Nevertheless, the new leather headphone adjuster strap and very thick but soft wedged leather pads do an excellent job of balancing the pressure distribution on the LCD-XC 201. There is a bias still to the cups given the size and magnet location but the strap displaces the vertical pressure very nicely.
The HE-R10D’s pressure displacement is excellent and whilst the pads are as thick they do not need to be with a somewhat more relaxed clamp and vert little vertical or lateral pressure.
The immediate impression was that the midrange on the LCD-XC 2021 is a lot more forward and vibrant sounding than the HE-R10D tuning.
In terms of staging, that means the aspects of the instrumental imaging on the XC are a little further in the background whereas elements of the HE-R10D such as the mid-bass, lower mids, and upper treble are more pronounced and forward sounding.
The XC does have a lift from the lower-mids from around 500Hz onwards which is classic Audeze tuning for me on the LCD range but it starts from a relatively controlled mid-to-upper bass so it does not sound as elevated and warm as the HE-R10D tuning.
The HE-R10D has a much stronger 500Hz to 1K bump which, combined with an elevated mid-bass presence delivers a punchier bass response. The LCD-XC 2021 extends beautifully and offers more sub-bass solidity and low-end clarity but beyond 70Hz it has that classic planar linear tuning so not as punchy.
The instrumental and male vocal timbre is to the softer and smoother side on the HE-R10D with a bit more treble contrast and energy creeping into the upper mids.

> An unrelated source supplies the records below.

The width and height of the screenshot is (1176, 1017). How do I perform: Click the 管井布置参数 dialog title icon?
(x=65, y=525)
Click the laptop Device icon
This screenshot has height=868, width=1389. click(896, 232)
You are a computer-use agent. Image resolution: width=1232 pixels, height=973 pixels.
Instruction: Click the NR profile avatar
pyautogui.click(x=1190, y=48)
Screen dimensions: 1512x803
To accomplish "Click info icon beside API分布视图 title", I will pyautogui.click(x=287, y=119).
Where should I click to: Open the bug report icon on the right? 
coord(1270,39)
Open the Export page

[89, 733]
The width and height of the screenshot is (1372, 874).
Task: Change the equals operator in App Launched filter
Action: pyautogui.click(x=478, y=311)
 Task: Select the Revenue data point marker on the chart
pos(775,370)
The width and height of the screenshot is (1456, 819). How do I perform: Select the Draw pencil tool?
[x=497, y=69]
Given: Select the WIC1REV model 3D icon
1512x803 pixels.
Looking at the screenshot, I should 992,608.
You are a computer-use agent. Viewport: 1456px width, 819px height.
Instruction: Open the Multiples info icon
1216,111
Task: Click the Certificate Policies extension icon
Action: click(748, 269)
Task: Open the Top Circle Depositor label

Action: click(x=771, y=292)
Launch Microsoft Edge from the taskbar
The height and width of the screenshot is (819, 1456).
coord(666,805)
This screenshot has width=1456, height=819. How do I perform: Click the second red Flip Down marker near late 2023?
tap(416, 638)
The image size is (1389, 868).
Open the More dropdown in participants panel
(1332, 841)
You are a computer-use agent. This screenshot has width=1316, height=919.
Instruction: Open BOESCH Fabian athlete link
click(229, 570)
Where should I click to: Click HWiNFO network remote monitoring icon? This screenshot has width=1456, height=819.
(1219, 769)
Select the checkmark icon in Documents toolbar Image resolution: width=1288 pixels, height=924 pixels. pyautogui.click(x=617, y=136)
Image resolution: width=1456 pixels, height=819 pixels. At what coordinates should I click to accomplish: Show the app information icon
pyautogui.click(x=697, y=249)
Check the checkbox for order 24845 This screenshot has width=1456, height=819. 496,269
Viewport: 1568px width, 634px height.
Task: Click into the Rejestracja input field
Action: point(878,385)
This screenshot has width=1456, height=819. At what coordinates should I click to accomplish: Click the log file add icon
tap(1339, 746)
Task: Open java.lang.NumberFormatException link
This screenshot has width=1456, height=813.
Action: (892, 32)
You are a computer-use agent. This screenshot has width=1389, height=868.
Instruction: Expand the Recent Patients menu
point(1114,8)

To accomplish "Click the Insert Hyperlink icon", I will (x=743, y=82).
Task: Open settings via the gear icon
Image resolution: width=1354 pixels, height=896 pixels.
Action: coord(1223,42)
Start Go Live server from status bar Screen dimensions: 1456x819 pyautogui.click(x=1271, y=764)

Sibilance can creep into the HE-R10D’s female vocal range but it’s quite manageable.
The XC has a cleaner instrumental tone with better separation and less bass bloom. However, its 5-6k treble energy has less bass warmth to counter in its harmonic balance so the vocal timbre can sound cooler and drier overall.
The LCD-XC 2021 evokes a similar pleasing impression as the LCD-2 Closed Back. That means a much better staging quality than you would expect for a closed-back headphone and excellent clarity throughout.
And yet, it is a different beast to the cheaper Closed Back with a decidedly more neutral cleaning tone, an uptake in perceived speed and articulation, and a general more midrange focused bias. The bass extension is excellent but it is not the main focus here and not as thick sounding as the LCD-2 version.
You could argue that this is a headphone for those who like their female vocals front and center but there is more to the LCD-XC 2021 than that. There is energy in this performance and flexibility also to EQ to balance it for your own personal preferences without it falling apart.
Should you get the Professional Edition? Debatable for the price jump if you have some good balanced cables anyhow and do not plan to be carrying it in a box everywhere with you. Is it still a heavy headphone? Yup, it is, no getting around that but the new designs and very comfy leather earpads help a great deal in getting the balance just right.
Overall, this is a unique tuning with a cleaner, vocal-centric performance for an Audeze LCD headphone, but also one very impressive closed-back planar headphone.